Physically demanding jobs take a toll on your health

Physically demanding jobs take a toll on your health

It turned out that the job that requires regular physical activity increases the risk of premature death in men by 18%.

But new research claims that those who are in more physically demanding jobs aren't in a vastly better position. The scientists got their findings in the Netherlands that reported something called "physical activity paradox" which means exercise can be harmful while at work but it is advantageous when you do it on free times. There was no such link among women.

'This evidence indicates that physical activity guidelines should differentiate between occupational and leisure time physical activity'. Moderate physical activity may be beneficial for the heart, but intense physical activity may damage it.

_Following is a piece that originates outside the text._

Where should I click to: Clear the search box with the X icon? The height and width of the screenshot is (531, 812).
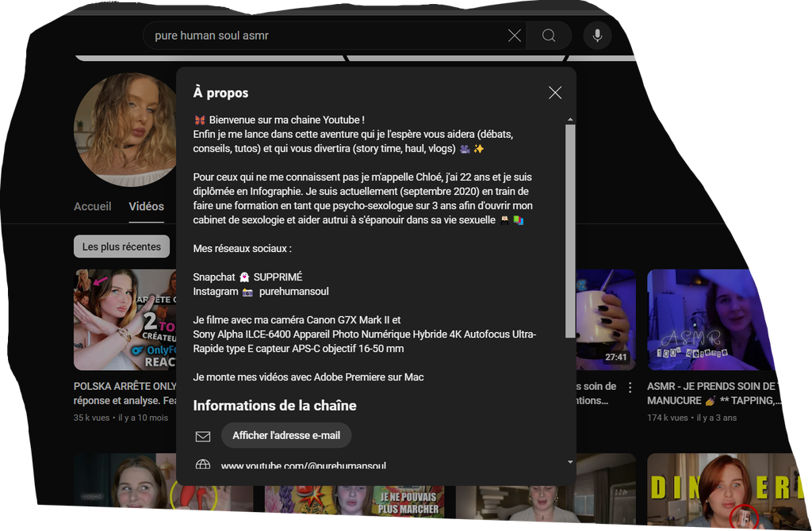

While people who exercise for recreation generally stay active for about an hour and can take breaks when they feel exhausted, people with highly demanding physical jobs are often performing the same labor-intensive tasks for hours, with few breaks.

Physical activity is generally considered to be an important preventive behaviour for non-communicable diseases while physical inactivity has been estimated to account for around 7 percent of the global health burden. From the cars and subways that take us to work comfortably seated, to the sedentary daytime jobs, to the hours we spend immobile on our phones or computers when we're not working, most of us fall short of the recommended 150 minutes of exercise a week. "This may help these workers to balance the negative health effects of occupational physical activity with the positive effects of leisure-time physical activity".

While the increase was seen in men, it wasn't seen among women, Coenen said. "They don't benefit from the good aspects of leisure-time activity, and they are exposed to the risk of occupational physical activity". Since their physically demanding jobs are hard enough, they might assume working out for leisure is unnecessary.

The study boldly concludes, "The results of this review indicate detrimental health consequences associated with high level occupational physical activity in men, even when adjusting for relevant factors (such as leisure time physical activity)".

But "an easier option may be to keep encouraging people to remain physically active during leisure time", Coenen said.

One U.S. expert said the findings make sense. He's director of the Yale-Griffin Prevention Research Center in Derby, Conn., and past president of the American College of Lifestyle Medicine. Collectively, the studies provide information on over 193,000 men with varying levels of physically exhausting jobs.

"Thus, what appears to be the adverse effect of the work done on the job might additionally, or even alternatively, be the adverse effect of poverty, psychological stress, perhaps depression, and other lifestyle differences that track with these [types of jobs]", Katz said.

In light of the findings, published in the British Journal of Sports Medicine, Coenen believes more should be done to encourage people in manual work to follow the standard guidelines on exercise, and not be fooled into thinking that they got enough at work.